I wouldn’t say this discrimination is targeted at a specific group. Anybody who looks different and doesn’t have fairer skin might have faced some sort of discrimination in this city. Sometimes I feel people don’t even realise they are being mean to others. Is it an innate dislike or just lack of information and awareness of other ethnicities?
Fortunately, the people who discriminate are not the majority. I have friends and acquaintances who have embraced me with open arms, otherwise I wouldn’t have been able to stay here for a decade. There needs to be a greater government effort to raise awareness of this and build a harmonious society.
Munira Rahman, Tung Chung
If left to Hong Kong society, would foot-binding persist?

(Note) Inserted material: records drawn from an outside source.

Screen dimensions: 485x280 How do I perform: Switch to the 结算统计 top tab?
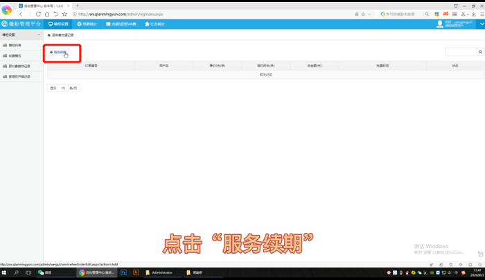point(87,24)
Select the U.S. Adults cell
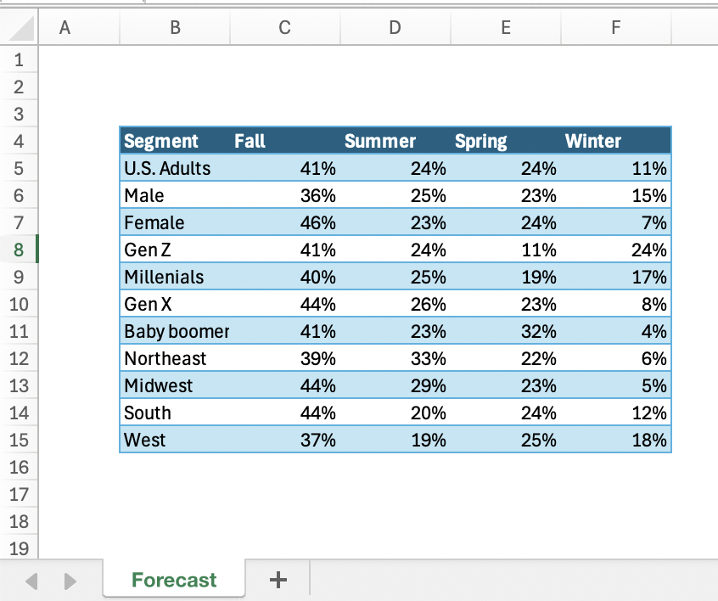This screenshot has height=601, width=718. pos(167,168)
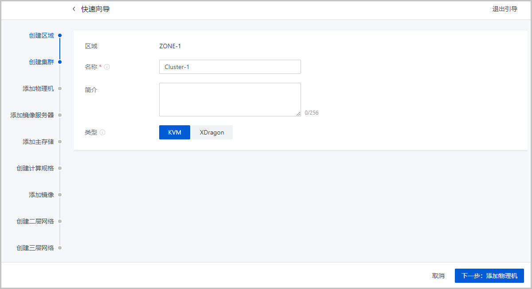The width and height of the screenshot is (532, 289).
Task: Select the XDragon cluster type
Action: coord(212,132)
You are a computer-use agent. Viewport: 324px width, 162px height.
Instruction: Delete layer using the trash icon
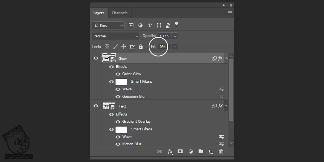pos(221,152)
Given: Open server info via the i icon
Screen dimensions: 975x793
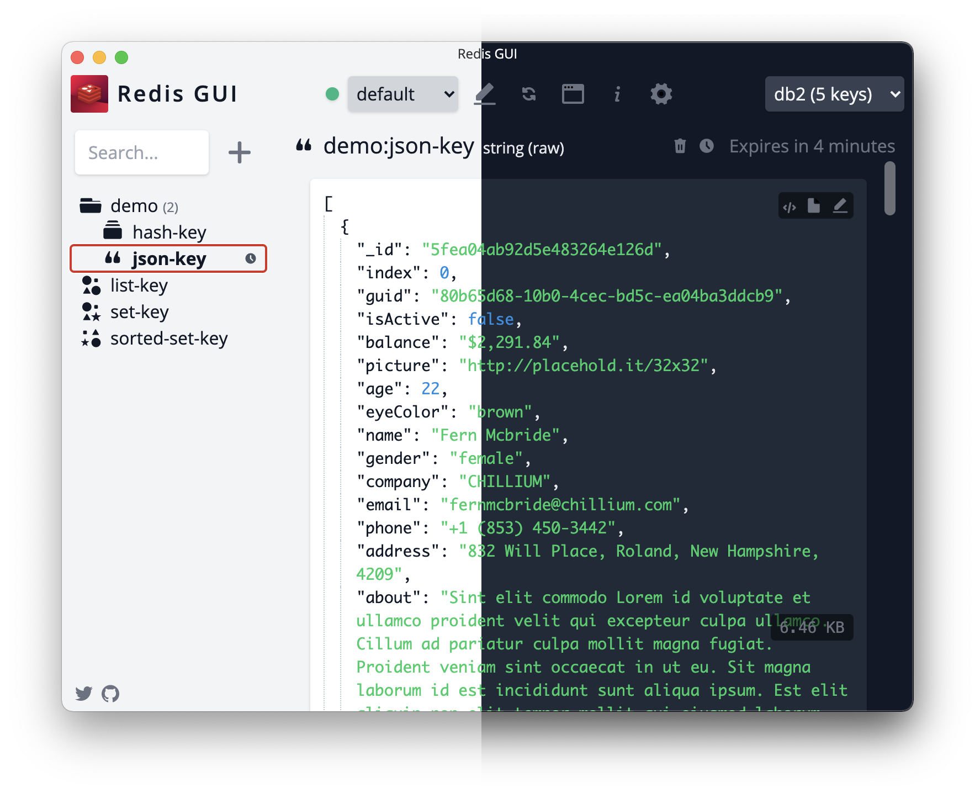Looking at the screenshot, I should pos(617,94).
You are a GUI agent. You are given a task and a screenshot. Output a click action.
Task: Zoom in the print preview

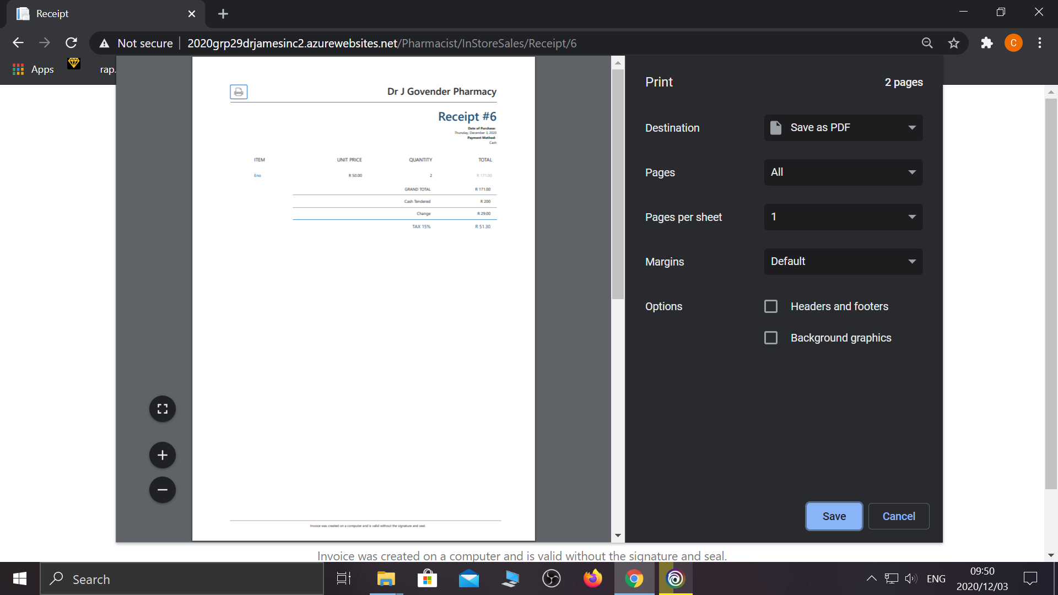point(162,455)
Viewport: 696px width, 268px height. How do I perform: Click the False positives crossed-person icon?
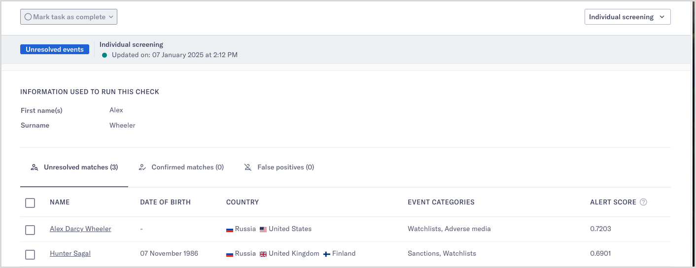click(x=248, y=168)
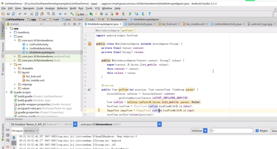Click the Save All toolbar icon
This screenshot has height=149, width=277.
point(8,14)
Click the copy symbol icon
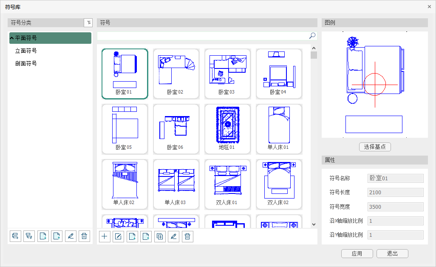 point(160,236)
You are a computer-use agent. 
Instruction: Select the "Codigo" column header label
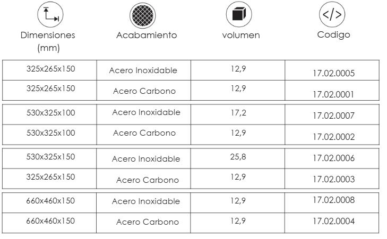tap(333, 35)
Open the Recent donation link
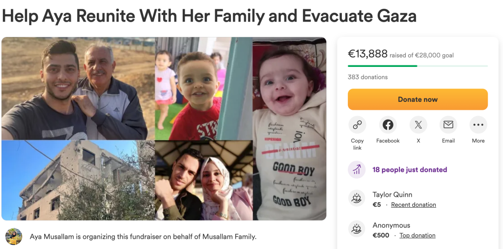Screen dimensions: 503x249 (x=413, y=205)
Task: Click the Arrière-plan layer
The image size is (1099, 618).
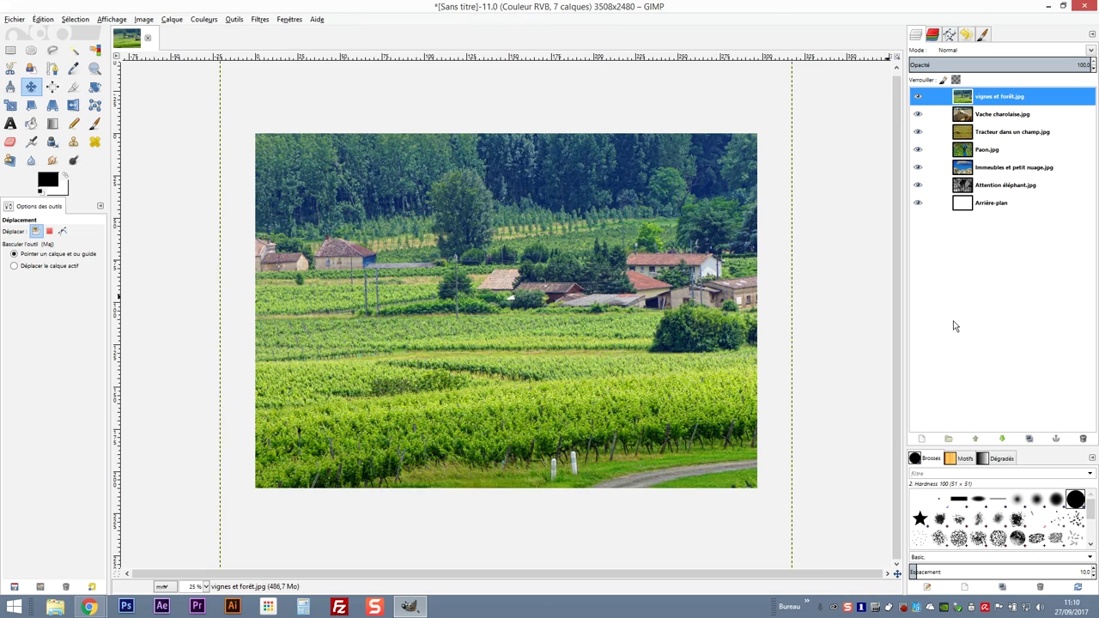Action: pos(991,203)
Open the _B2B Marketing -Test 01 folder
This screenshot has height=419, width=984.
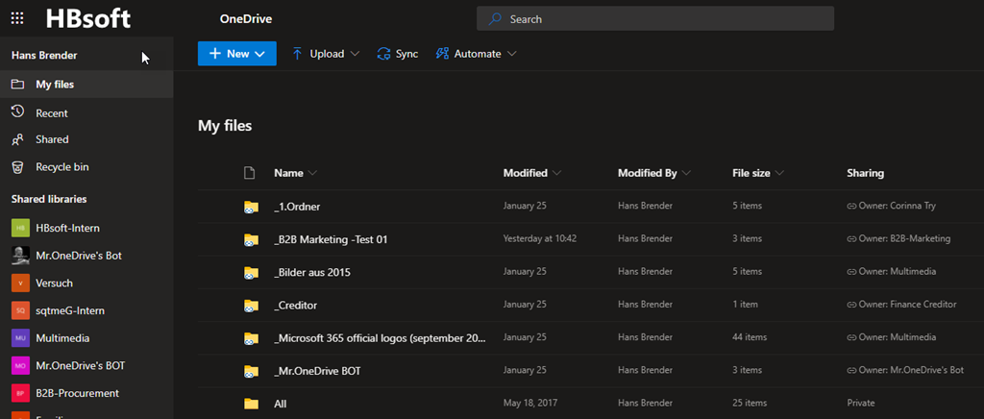coord(331,239)
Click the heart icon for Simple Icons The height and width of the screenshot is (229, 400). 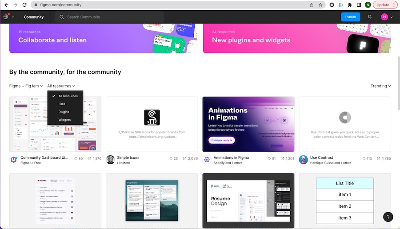pos(171,158)
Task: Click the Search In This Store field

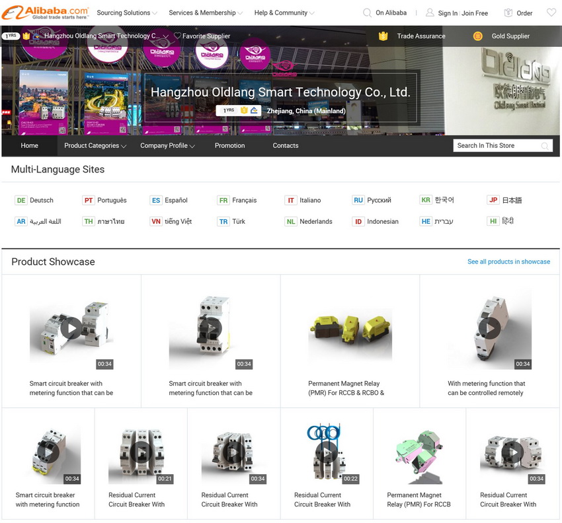Action: coord(496,146)

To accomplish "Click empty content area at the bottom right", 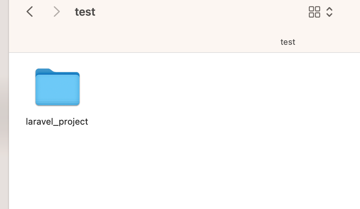I will (298, 184).
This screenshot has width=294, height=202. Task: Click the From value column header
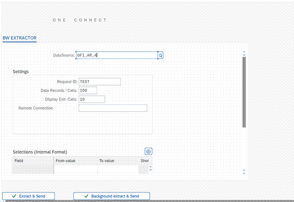[76, 161]
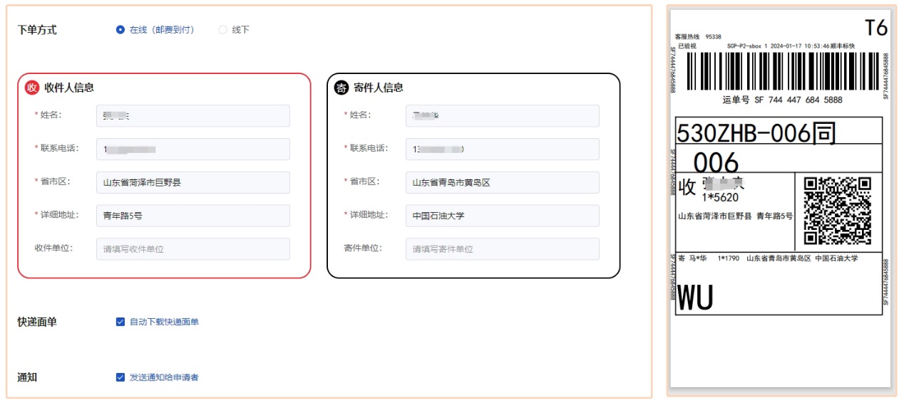Click the recipient 姓名 input field
The image size is (904, 405).
click(192, 116)
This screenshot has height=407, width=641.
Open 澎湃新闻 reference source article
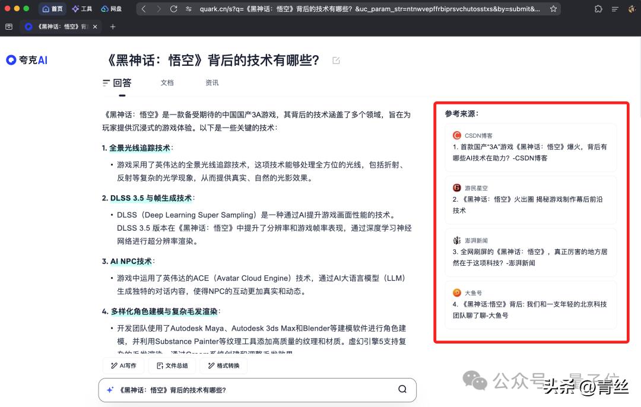tap(531, 252)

Lam first made headlines in July when, after filing a formal complaint with the Equal Opportunities Commission, she uploaded a video to Instagram making public her challenge against the long-standing school ban.
Such views are toxic to the development of an open society.
Lam argued that the school rule against long hair promoted gender inequality and discrimination. But instead of studying her arguments, people criticised her for challenging the status quo. They said that as a student, she should not challenge her superiors and the school.
What is worse is that even though some people agreed with Lam, they suggested she let things be.
For society to improve, conflicting opinions must be allowed space for debate. This way we can ensure society becomes what we want it to be. By suppressing others, or even our own voices, how can society fix its own problems?
When there is a different point of view, why don’t we all sit down and have a civil discussion before doling out criticism? Blindly making decisions due to past beliefs and practices will definitely not lead to improvements in society.